Nucleic acid therapeutics: concepts for targeted delivery to solid tumors

Solid tumors form a heterogeneous group of diseases, although common features such as hyperproliferation, overexpression of certain growth factor receptors and deregulated vessel formation including leaky vasculature give the opportunity to target macromolecular drug and nucleic acid carriers to tumor tissue. Similar to other macromolecular drugs, nucleic acid carriers have to be designed to enable tumor targeting after systemic injection. Chemical modification of nucleic acids makes them resistant towards enzymatic degradation.
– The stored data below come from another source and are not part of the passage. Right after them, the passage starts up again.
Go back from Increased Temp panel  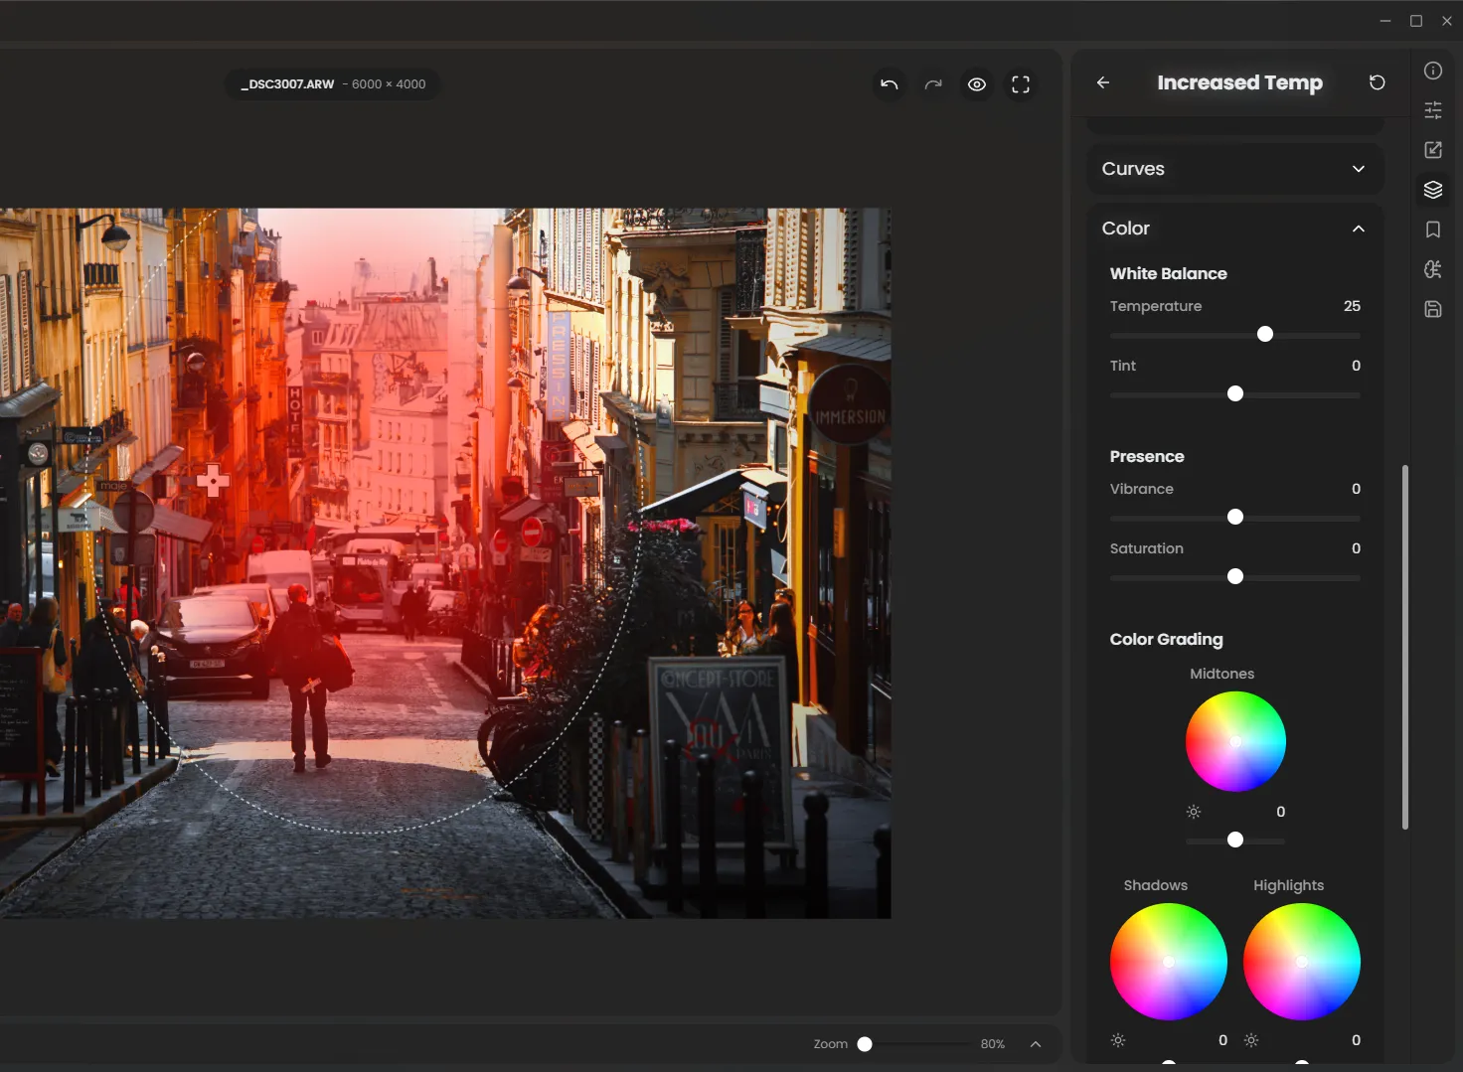[1103, 82]
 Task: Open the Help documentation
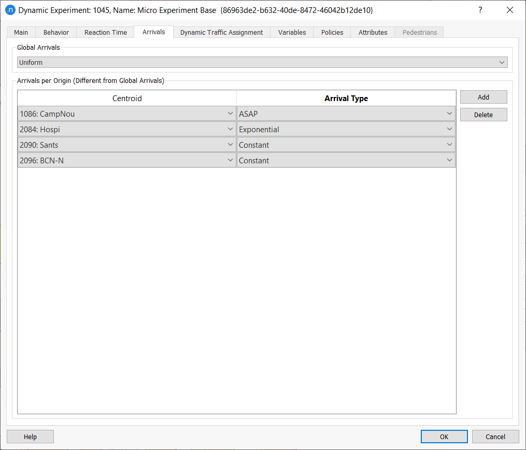click(x=30, y=436)
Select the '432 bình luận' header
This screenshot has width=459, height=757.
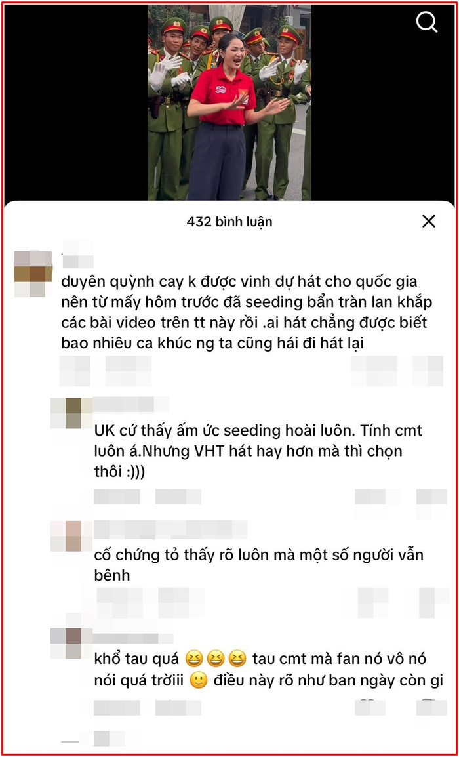pos(230,222)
Cationic lipids or polycations condense nucleic acids into small, virus-like structures and the surface modification with hydrophilic polymers allows passive accumulation in tumor tissue; tumor cell binding ligands allow cellular targeting. To avoid toxic side effects, biodegradable and biocompatible carriers were designed. The design of thermoresponsive gene carriers allowed their selective tumor accumulation by locoregional hyperthermia. As a therapeutic concept, tumor-specific delivery of antitumoral RNA was realized in an orthotopic brain tumor model. The combination of gene-and radio-therapy enabled selective accumulation of radionuclides in tumors and boosted antitumoral effects. Hence, combining a smart delivery concept for nucleic acids with a suitable therapeutic strategy will allow successful treatment of otherwise incurable malignant diseases.